Governo espanhol volta a pedir que catalães desistam da independência

Após declaração de independência, definida como ato simbólico, governo catalão defende que o resultado do referendo garante o direito de separação mas, logo em seguida, propõem a abertura do diálogo com Madri.

Nesta quarta-feira (11) o governo espanhol assinalou que irá pedir esclarecimentos formais sobre a declaração de independência da Catalunha e ameaçou restringir a autonomia da região.

Em discurso, o chefe de governo da Espanha, Mariano Rajoy, disse que a postura do governo catalão irá determinar as decisões dos próximos dias.

“É urgente colocar fim à situação que a Catalunha está vivendo; é preciso que a tranquilidade, a segurança e o sossego voltem, e que isso aconteça o quanto antes”, declarou Raoy .

Na terça, o presidente catalão Carles Puigdemont havia anunciado a “intenção de seguir o desejo do povo catalão pela independência”, mas pediu que o parlamento suspenda os efeitos da separação para que se encontre uma solução pacífica para o conflito, o objetivo é abrir o diálogo com Madri.

Em 1º de outubro, a Catalunha realizou um referendo por sua independência onde 43% de população pode votar. Mesmo com a truculência do estado Espanhol para impedir a votação, o “Sim” venceu com 90,09% dos votos, o equivalente a 2.020.144, e o ‘Não’ teve 7,87% (176.565 votos).

Muitos separatistas se decepcionaram pela falta de uma declaração de independência mais firme.
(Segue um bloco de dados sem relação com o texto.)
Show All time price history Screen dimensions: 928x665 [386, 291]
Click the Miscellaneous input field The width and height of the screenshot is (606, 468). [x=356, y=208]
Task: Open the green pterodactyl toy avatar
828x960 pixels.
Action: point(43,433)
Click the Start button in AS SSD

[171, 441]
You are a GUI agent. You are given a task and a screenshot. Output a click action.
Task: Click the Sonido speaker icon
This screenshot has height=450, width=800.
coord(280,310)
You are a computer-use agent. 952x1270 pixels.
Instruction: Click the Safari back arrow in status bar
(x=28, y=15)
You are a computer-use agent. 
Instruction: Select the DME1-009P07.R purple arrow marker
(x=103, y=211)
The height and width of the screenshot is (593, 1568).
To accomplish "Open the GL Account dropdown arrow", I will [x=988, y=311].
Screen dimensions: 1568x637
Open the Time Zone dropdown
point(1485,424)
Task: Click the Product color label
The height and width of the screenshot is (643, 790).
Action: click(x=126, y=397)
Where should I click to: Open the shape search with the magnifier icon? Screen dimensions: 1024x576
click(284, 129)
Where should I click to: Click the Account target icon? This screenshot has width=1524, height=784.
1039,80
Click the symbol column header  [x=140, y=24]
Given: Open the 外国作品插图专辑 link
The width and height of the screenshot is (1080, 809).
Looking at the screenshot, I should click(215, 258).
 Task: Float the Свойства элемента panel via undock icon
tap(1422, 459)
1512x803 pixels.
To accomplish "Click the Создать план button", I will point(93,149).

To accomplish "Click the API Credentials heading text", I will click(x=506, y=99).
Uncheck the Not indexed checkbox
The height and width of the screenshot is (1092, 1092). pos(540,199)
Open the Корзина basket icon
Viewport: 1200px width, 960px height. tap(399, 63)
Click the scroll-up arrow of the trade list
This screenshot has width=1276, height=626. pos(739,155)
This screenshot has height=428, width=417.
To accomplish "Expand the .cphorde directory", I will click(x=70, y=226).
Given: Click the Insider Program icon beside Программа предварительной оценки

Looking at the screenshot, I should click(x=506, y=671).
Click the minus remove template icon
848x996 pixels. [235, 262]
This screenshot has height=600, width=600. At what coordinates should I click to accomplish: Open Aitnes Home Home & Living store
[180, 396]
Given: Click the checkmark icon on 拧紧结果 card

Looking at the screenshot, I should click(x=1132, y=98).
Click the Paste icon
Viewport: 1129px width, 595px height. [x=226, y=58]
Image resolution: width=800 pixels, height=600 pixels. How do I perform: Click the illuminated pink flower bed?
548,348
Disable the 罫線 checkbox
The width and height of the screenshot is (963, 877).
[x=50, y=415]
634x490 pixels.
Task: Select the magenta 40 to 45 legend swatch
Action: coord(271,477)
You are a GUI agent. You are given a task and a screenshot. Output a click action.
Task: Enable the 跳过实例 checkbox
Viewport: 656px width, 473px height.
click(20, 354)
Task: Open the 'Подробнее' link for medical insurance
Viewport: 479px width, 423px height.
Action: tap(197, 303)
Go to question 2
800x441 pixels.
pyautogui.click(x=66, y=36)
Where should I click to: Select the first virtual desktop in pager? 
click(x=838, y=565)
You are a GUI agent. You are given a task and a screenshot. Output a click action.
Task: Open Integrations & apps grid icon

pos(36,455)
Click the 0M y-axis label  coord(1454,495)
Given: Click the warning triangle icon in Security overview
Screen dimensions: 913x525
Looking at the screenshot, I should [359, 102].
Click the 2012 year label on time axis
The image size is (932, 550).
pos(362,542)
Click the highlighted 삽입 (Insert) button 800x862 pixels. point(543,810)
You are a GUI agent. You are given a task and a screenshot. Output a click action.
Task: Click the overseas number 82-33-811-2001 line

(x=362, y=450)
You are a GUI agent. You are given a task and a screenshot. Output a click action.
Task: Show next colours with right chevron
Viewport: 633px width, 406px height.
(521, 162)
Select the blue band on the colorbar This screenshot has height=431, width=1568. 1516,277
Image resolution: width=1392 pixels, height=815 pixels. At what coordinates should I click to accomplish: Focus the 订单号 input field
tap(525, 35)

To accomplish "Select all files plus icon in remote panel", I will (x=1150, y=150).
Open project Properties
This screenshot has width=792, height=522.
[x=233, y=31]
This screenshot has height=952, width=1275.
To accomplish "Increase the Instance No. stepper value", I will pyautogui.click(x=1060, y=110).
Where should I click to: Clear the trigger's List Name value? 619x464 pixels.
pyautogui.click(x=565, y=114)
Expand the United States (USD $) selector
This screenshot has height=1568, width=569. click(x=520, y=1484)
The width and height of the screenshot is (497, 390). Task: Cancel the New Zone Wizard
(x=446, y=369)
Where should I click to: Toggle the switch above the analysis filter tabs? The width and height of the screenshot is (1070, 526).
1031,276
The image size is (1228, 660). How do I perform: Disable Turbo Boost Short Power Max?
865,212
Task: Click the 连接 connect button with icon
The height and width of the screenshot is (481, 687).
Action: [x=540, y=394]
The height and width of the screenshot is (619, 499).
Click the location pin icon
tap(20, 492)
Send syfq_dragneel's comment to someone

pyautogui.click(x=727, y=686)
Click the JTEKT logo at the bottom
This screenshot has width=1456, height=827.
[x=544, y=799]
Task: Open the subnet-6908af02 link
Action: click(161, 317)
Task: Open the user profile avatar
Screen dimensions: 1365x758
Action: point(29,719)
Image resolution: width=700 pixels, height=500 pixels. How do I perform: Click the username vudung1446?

De acordo com o ElMundo, o partido CUP (Candidatura de Unidade Popular) atesta  que “uma oportunidade histórica foi perdida” além de afirmar que “estamos testemunhando uma traição inadmissível”. Hoje, Carles Puigdemont impede o claro mandato popular e retumbante do referendo”.

A formalização dos esclarecimentos é necessária para que se possa cogitar a suspensão da autonomia da região sob o artigo 155 da Constituição Espanhola.